Tutto ciò che si rivolta contro l'uomo, contro la sua storia e contro il suo ben-essere sulla terra, si consolida nel tempo annidandosi nelle cose "note", scontate, senza essere disvelato se non da emarginati, da reietti, da capri espiatori e da cassandre.
salvo queste eccezioni, l'uomo non si accorge di niente perché vive secondo l'abitudine; è l'abitudine la forza che cristallizza le società, le mentalità, la ripetitività delle azioni. L'abitudine tiene in incubazione problemi infinitamente piccoli, non risolti in un'epoca perché ritenuti insignificanti. Intanto si ingigantiscono e peggiorano.
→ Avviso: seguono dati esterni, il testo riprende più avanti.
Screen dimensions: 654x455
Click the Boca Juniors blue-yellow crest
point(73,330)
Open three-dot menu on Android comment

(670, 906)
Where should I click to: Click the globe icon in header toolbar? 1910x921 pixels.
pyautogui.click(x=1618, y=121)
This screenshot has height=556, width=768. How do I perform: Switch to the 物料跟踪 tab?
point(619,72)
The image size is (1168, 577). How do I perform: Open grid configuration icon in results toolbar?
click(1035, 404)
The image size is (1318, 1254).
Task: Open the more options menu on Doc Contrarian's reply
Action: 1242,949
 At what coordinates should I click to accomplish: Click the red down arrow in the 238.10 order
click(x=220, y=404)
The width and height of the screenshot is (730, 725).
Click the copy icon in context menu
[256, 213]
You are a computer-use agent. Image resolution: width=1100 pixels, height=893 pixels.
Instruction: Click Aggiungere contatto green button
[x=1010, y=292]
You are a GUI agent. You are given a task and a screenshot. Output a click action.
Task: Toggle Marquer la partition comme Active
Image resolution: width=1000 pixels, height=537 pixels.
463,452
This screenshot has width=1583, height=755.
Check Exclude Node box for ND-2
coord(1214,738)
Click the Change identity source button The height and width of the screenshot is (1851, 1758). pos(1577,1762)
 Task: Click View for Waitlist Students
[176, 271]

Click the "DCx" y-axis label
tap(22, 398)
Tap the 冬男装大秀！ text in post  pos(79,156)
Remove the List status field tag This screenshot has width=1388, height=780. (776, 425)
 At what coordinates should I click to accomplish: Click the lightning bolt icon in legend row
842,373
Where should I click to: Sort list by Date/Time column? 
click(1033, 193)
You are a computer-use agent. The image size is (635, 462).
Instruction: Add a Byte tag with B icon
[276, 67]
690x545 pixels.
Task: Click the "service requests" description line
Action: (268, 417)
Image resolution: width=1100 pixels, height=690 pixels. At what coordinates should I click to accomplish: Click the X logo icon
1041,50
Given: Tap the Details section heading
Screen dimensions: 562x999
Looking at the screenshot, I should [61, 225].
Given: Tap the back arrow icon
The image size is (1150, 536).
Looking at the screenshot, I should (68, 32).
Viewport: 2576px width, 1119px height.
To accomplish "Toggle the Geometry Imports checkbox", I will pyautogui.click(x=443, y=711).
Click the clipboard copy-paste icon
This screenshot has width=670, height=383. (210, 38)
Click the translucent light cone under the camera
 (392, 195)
Dettaglio cos'è? Può essere qualsiasi cosa: persino una sciocchezza contenuta in un libro straordinario o rivoluzionario per il suo tempo; o una frase fuorviante sfuggita a un oratore che passerà alla storia per il discorso che sta tenendo. L'aspetto irrilevante che si deposita, nel pensare e nel modo di fare collettivo, insieme anche a ogni cambiamento, ai rinnovamenti anche più avanzati.
Ed ecco che nei secoli a venire quei dettagli minuscoli, interagendo fra loro, orientano sempre più le esistenze degli uomini, in epoche nuove, diventano determinanti e danno origine a un male infinitamente grande. L'importante è che si risalga alle sue antiche cause.